At the beginning of the space era, no space electronics were available at all. Military electronic parts were up-screened for its use in space. In this up-screening process, complementary tests were achieved and the best of them were selected.
In 1973, the Skylab hardware was manufactured using military components. After the qualification test, the hardware has to be improved several times due to encountered malfunctions during the qualification process. These improvements implicated further investments over 3 million dollars for achieving system redundancy; new electronic components and further qualification campaigns were needed.
The electronic systems of the first space shuttle mission (1981) were based also on military elements. In order to increase the reliability of the system most of them were built six fold. Using an elective scheme, the valid data was verified. The inclusion of redundant systems meant also the increase of weight, power consumption and more hardware and software challenges.
Due to the fact that military electronics were not good enough for space applications and that the up-screening does not always improve the parts, in the 60’s the systematic development of space electronics was initiated. The manufacture of space electronics demands a high quality production process. In the USA military components were selected and thereafter qualified running additional tests. This strategy allowed the reduction of production costs. Since the space components demand was and is small, the price of these is still high. Nowadays the qualification of only one component following ESA or NASA Standards implies an investment beginning from 1 million dollar and a certification time of around two years.
The gained experience of the last sixty years in many space missions and with different technologies allowed institutions like ESA and NASA to develop qualification guidelines and standards, which are manuals to be followed and used for the qualification of electronic parts for space missions.
A full qualification of a component is very laborious. It takes few years and requests a high financial investment. A full qualification is called “Screening Test”. In the screening test following tests have to be performed:
- Electrical test
- Seal test
- Visual inspection
- Mechanical shocks
- Vibration test
- Constant acceleration
- Thermal test
- Radiation test
- High Temperature Stabilization Bake
- Temperature cycling
- Thermal Shock
Overqualification? Are COTS robust enough?

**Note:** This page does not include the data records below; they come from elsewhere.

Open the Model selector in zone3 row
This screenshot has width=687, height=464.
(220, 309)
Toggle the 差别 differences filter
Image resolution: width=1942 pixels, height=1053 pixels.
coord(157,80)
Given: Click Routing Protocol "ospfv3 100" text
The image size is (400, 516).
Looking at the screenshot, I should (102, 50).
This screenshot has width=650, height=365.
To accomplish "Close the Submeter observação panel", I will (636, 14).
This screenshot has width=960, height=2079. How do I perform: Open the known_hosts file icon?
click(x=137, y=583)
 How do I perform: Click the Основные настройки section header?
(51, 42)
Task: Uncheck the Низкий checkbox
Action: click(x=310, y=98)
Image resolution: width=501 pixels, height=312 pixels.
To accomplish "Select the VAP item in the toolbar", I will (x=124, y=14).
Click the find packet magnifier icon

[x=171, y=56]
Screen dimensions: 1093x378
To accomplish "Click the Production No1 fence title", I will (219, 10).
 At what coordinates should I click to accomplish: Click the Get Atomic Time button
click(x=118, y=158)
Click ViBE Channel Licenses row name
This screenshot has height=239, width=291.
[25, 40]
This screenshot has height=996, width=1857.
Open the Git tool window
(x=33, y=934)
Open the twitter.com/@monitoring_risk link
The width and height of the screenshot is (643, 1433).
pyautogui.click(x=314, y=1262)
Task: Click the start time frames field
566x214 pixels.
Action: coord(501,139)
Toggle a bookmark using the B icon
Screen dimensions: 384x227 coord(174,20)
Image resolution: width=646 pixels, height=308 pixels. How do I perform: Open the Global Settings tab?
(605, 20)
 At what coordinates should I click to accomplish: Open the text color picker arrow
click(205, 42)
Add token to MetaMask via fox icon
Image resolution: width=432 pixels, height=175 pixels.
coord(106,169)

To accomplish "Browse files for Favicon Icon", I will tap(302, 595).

ITAR components comply with very severe requirements and offer a high reliability for their usage in extreme environments. An ITAR component can have a radiation tolerance of 300 krad. During a LEO mission, a total dose of 1 krad will be accumulated in one year . In this case the use of ITAR components does not match the mission requirements. It is valid to say that the ITAR components are over-qualified for LEO missions.
Furthermore, the ITAR problematic is bound with export restrictions. The export licensing process takes around six months and there is no guarantee to get the permission. This is a major problem for small and medium-sized enterprises (SMEs) also American SMEs and retards their business process. Another disadvantage is that the ITAR EEE parts are based on a robust but also old technology, and do not reach the newest High-Tech electrical and functional levels. Another important point is the price of ITAR components, which is very high and a financial obstacle for SMEs that want to enter in the space field and are not in possession of major capital resources.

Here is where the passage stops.